He was known for his sharp tactical vision at the chessboard, and was an acknowledged expert in many chess openings, such as the Grunfeld Defence.

== Personal life and death ==
Born in Leningrad, Tseitlin immigrated to Israel in 1990, and was a trainer at the Beer-Sheva Eliahu Levant chess club.

Tseitlin died in Beer Sheva on 25 January 2022, at the age of 78. He had a daughter, Ira, and two granddaughters, who are living in Germany.

==Notable chess games==
The following game illustrates Tseitlin's sharp tactical style.

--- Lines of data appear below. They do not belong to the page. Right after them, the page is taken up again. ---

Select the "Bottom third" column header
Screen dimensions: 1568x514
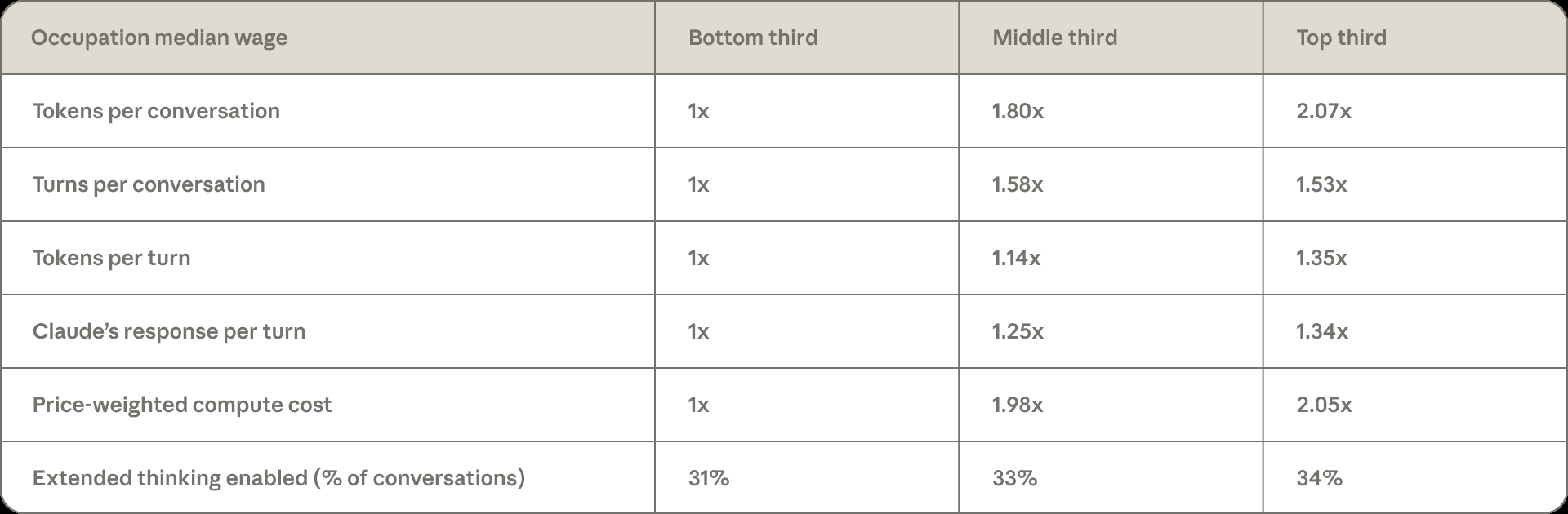[753, 38]
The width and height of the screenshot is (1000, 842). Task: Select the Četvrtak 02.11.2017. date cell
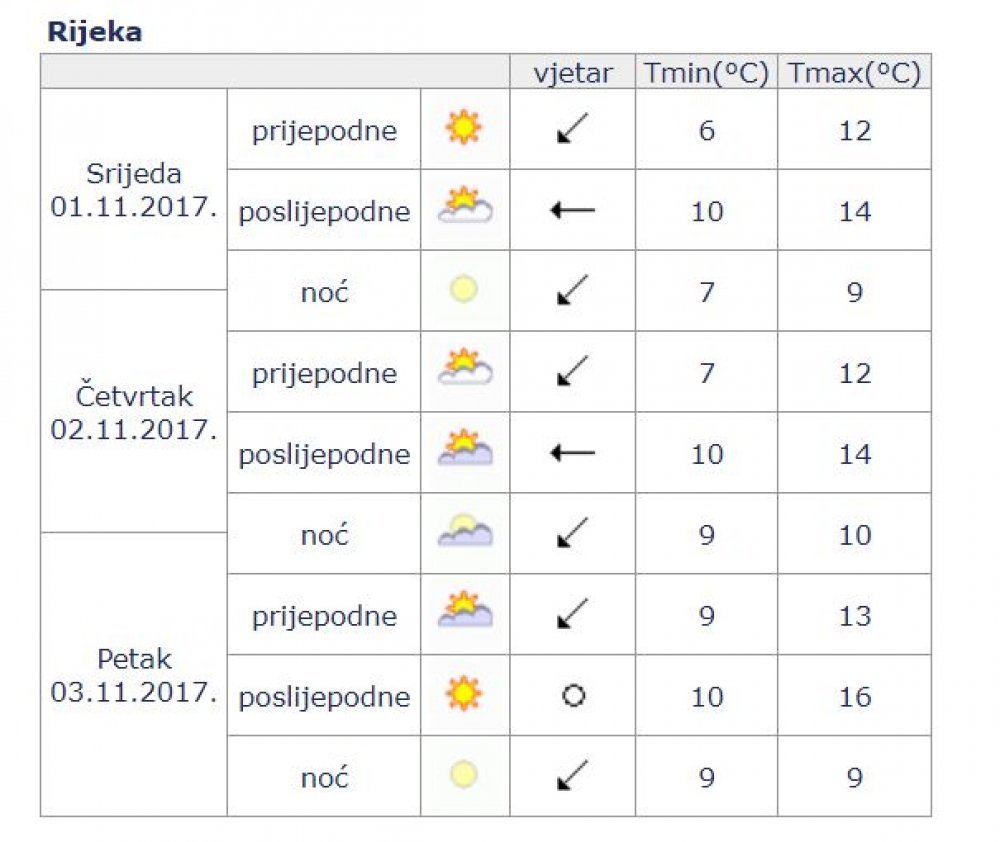[x=134, y=412]
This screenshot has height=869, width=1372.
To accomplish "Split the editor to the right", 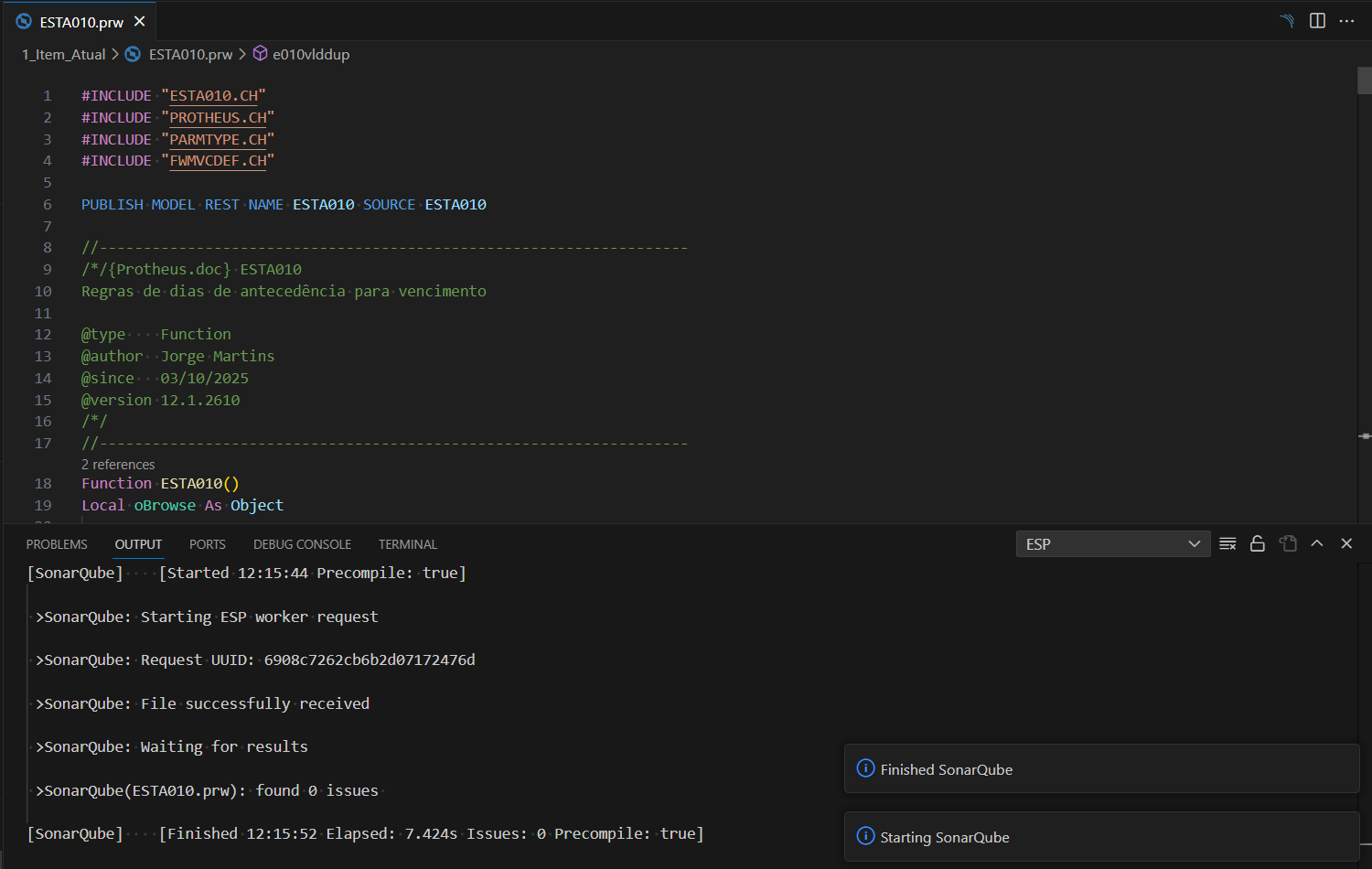I will (1317, 21).
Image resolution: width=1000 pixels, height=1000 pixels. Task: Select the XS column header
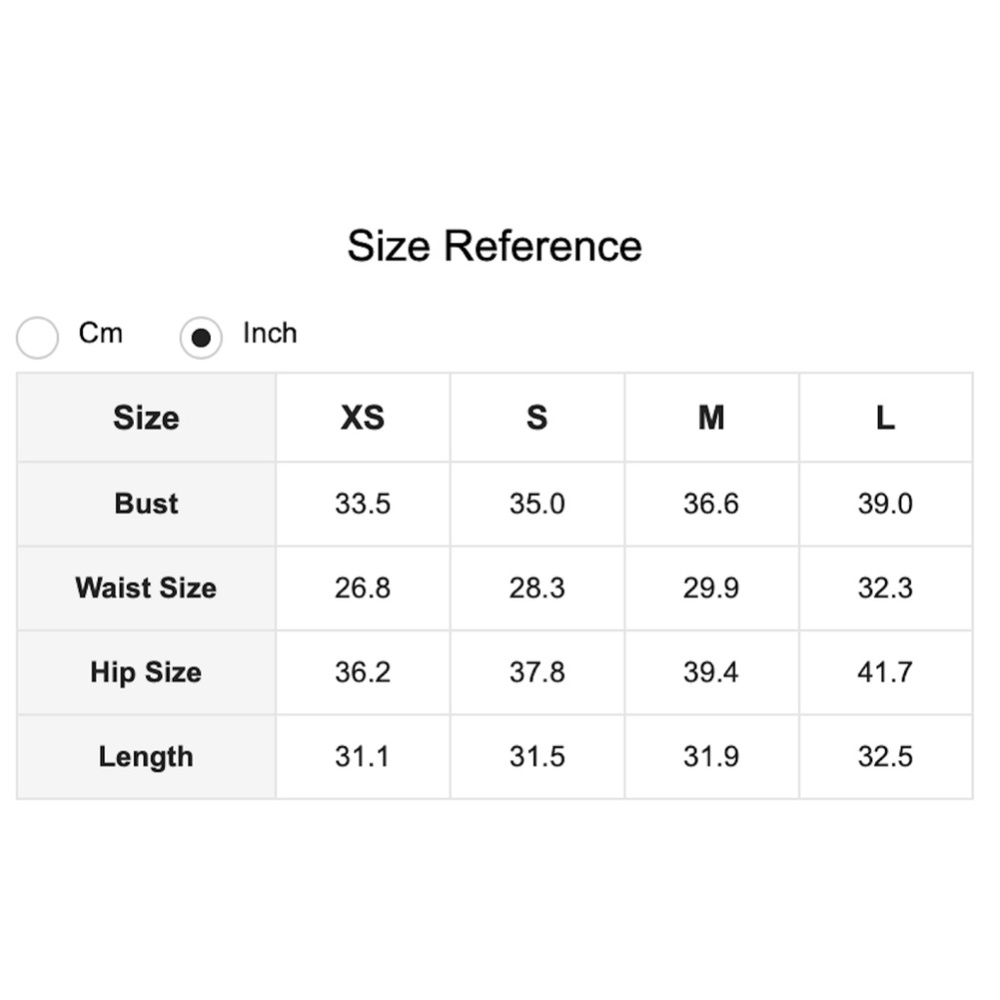pos(363,418)
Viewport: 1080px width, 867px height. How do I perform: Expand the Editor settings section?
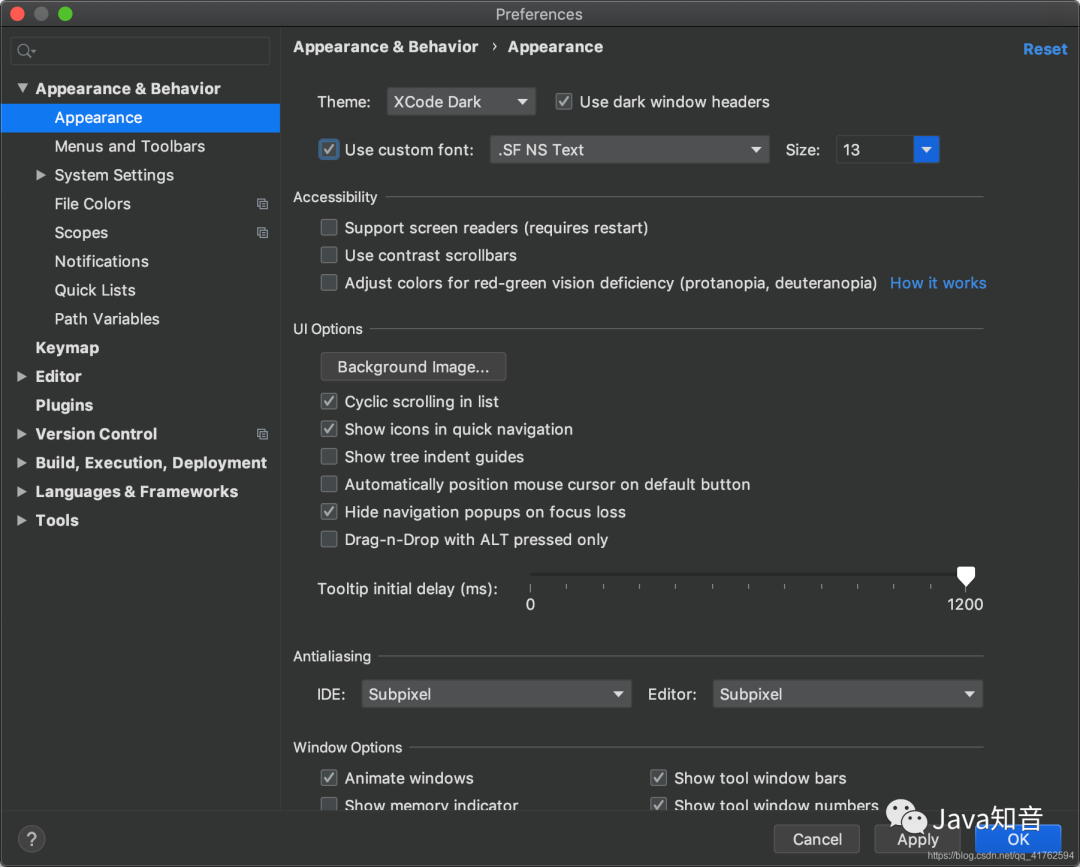tap(22, 377)
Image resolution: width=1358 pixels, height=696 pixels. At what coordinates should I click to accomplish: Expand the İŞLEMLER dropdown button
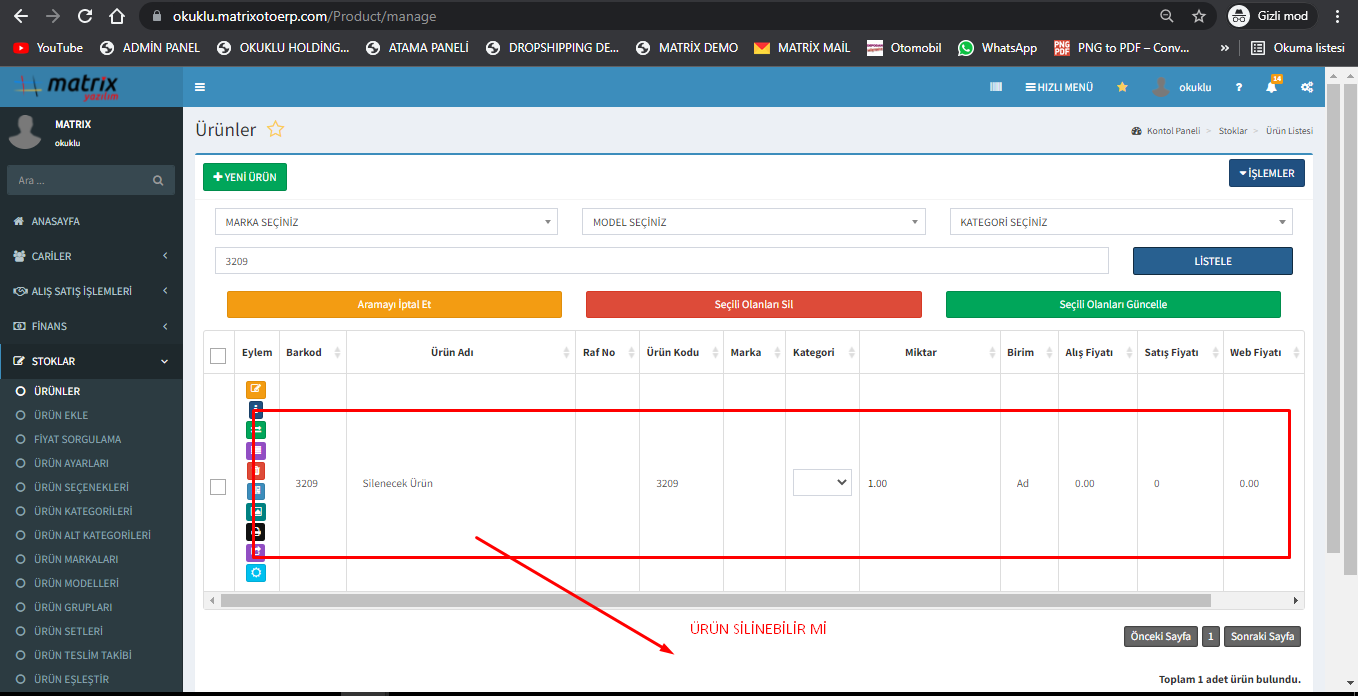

Tseitlin - Vladimir Karasev

Severodonetsk, 1982

1. e4 c5 2. Nf3 d6 3. d4 Nf6 4. Nc3 cxd4 5. Nxd4 a6 6. Bg5 Nbd7 7. Bc4 h6 8. Be3 e6 9. O-O Nc5 10. Qf3 b5 11. b4!? bxc4 12. bxc5 dxc5 (diagram)

13. Nf5! Bb7

The following line illustrates dangers of Black's defence: 13. ... exf5 14. exf5 Ra7 15. Rfe1 Be7 16. Bxc5 Rd7 17. Bxe7 Rxe7 18. Qc6+ Nd7 19. Nd5! Rxe1+ 20. Rxe1+ Kf8 21. Qd6+ Kg8 22. Ne7+ Kh7 23. Qg6+!! fxg6 24. fxg6 checkmate.

14. Rab1 Qc8 15. Ng3 Be7 16. Na4 Nd7 17. Nh5 Kf8

Black cannot castle because of 18.Qg4

18. Nb6 Nxb6 19. Rxb6 g6 20. Rfb1 Ra7 21. Nf4 Kg7 22. Bd2 Bf6 23. Qg3 Kh7 24. Rxe6 Bg5 25. Reb6 Bxe4 26. h4 Bd8 27. Rb8 Qf5 28. Bc3 Bf6? (diagram)

In time trouble Vladimir Karasev fails to find best defence 28. ... Re8

29. Nh5!! -It is impossible to fend off such surprise even with
enough time. If 29. ... gxh5 30. Rxh8+ Bxh8 then 31. Rb8 is winning.